[Source data Boundary: Start]
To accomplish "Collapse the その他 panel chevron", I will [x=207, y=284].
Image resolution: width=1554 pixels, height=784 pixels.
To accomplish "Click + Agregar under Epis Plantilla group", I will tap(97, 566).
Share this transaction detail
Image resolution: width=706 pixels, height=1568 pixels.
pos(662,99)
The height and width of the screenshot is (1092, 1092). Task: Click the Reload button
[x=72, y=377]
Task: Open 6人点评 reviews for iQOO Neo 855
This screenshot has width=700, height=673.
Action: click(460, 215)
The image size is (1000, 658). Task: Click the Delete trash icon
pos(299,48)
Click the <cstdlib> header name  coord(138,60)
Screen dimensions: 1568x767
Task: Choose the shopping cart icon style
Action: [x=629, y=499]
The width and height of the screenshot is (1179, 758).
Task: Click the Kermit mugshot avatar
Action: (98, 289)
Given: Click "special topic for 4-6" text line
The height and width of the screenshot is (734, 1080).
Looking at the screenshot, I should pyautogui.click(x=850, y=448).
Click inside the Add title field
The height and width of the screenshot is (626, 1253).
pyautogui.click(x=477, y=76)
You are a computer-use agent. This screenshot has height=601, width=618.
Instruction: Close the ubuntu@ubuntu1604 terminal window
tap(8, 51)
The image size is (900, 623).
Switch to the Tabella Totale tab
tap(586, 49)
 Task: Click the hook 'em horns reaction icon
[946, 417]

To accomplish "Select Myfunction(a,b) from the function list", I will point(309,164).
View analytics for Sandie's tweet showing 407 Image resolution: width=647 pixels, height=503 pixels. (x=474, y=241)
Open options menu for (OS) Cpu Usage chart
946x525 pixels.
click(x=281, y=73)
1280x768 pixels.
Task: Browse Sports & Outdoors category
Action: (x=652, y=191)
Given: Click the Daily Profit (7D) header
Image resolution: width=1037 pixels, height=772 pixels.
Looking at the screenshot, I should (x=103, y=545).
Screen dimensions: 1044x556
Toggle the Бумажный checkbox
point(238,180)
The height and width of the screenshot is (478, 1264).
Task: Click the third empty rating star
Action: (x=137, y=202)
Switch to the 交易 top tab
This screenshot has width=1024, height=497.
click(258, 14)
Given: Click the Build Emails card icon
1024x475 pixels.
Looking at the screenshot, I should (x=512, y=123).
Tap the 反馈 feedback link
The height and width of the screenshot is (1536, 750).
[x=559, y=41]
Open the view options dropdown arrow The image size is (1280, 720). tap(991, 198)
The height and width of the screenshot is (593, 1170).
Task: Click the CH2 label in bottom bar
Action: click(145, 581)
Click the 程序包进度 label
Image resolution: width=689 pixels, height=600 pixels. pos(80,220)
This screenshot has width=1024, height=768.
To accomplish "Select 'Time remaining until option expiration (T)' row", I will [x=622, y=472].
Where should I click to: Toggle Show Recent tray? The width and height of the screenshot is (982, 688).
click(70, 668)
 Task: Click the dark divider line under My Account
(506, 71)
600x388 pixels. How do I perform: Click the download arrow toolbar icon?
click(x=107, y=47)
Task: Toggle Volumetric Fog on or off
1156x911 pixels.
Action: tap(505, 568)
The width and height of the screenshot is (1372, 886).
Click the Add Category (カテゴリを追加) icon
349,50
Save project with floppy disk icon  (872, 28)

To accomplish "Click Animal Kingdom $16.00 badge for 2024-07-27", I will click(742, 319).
[Source data Boundary: End]
__Problem to solve__
The full set of entries must be printed again without any alteration.

__Task answer__
To accomplish "Collapse the その他 panel chevron", I will [x=207, y=284].
Image resolution: width=1554 pixels, height=784 pixels.
To accomplish "Click + Agregar under Epis Plantilla group", I will tap(97, 566).
Share this transaction detail
Image resolution: width=706 pixels, height=1568 pixels.
pos(662,99)
The height and width of the screenshot is (1092, 1092). Task: Click the Reload button
[x=72, y=377]
Task: Open 6人点评 reviews for iQOO Neo 855
This screenshot has width=700, height=673.
Action: click(460, 215)
The image size is (1000, 658). Task: Click the Delete trash icon
pos(299,48)
Click the <cstdlib> header name  coord(138,60)
Screen dimensions: 1568x767
Task: Choose the shopping cart icon style
Action: [x=629, y=499]
The width and height of the screenshot is (1179, 758).
Task: Click the Kermit mugshot avatar
Action: (98, 289)
Given: Click "special topic for 4-6" text line
The height and width of the screenshot is (734, 1080).
Looking at the screenshot, I should pyautogui.click(x=850, y=448).
Click inside the Add title field
The height and width of the screenshot is (626, 1253).
pyautogui.click(x=477, y=76)
You are a computer-use agent. This screenshot has height=601, width=618.
Instruction: Close the ubuntu@ubuntu1604 terminal window
tap(8, 51)
The image size is (900, 623).
Switch to the Tabella Totale tab
tap(586, 49)
 Task: Click the hook 'em horns reaction icon
[946, 417]

To accomplish "Select Myfunction(a,b) from the function list", I will point(309,164).
View analytics for Sandie's tweet showing 407 Image resolution: width=647 pixels, height=503 pixels. (x=474, y=241)
Open options menu for (OS) Cpu Usage chart
946x525 pixels.
click(x=281, y=73)
1280x768 pixels.
Task: Browse Sports & Outdoors category
Action: (x=652, y=191)
Given: Click the Daily Profit (7D) header
Image resolution: width=1037 pixels, height=772 pixels.
Looking at the screenshot, I should (x=103, y=545).
Screen dimensions: 1044x556
Toggle the Бумажный checkbox
point(238,180)
The height and width of the screenshot is (478, 1264).
Task: Click the third empty rating star
Action: (x=137, y=202)
Switch to the 交易 top tab
This screenshot has width=1024, height=497.
click(258, 14)
Given: Click the Build Emails card icon
1024x475 pixels.
Looking at the screenshot, I should (x=512, y=123).
Tap the 反馈 feedback link
The height and width of the screenshot is (1536, 750).
[x=559, y=41]
Open the view options dropdown arrow The image size is (1280, 720). tap(991, 198)
The height and width of the screenshot is (593, 1170).
Task: Click the CH2 label in bottom bar
Action: click(145, 581)
Click the 程序包进度 label
Image resolution: width=689 pixels, height=600 pixels. pos(80,220)
This screenshot has width=1024, height=768.
To accomplish "Select 'Time remaining until option expiration (T)' row", I will [x=622, y=472].
Where should I click to: Toggle Show Recent tray? The width and height of the screenshot is (982, 688).
click(70, 668)
 Task: Click the dark divider line under My Account
(506, 71)
600x388 pixels. How do I perform: Click the download arrow toolbar icon?
click(x=107, y=47)
Task: Toggle Volumetric Fog on or off
1156x911 pixels.
Action: tap(505, 568)
The width and height of the screenshot is (1372, 886).
Click the Add Category (カテゴリを追加) icon
349,50
Save project with floppy disk icon  (872, 28)

To accomplish "Click Animal Kingdom $16.00 badge for 2024-07-27", I will click(742, 319).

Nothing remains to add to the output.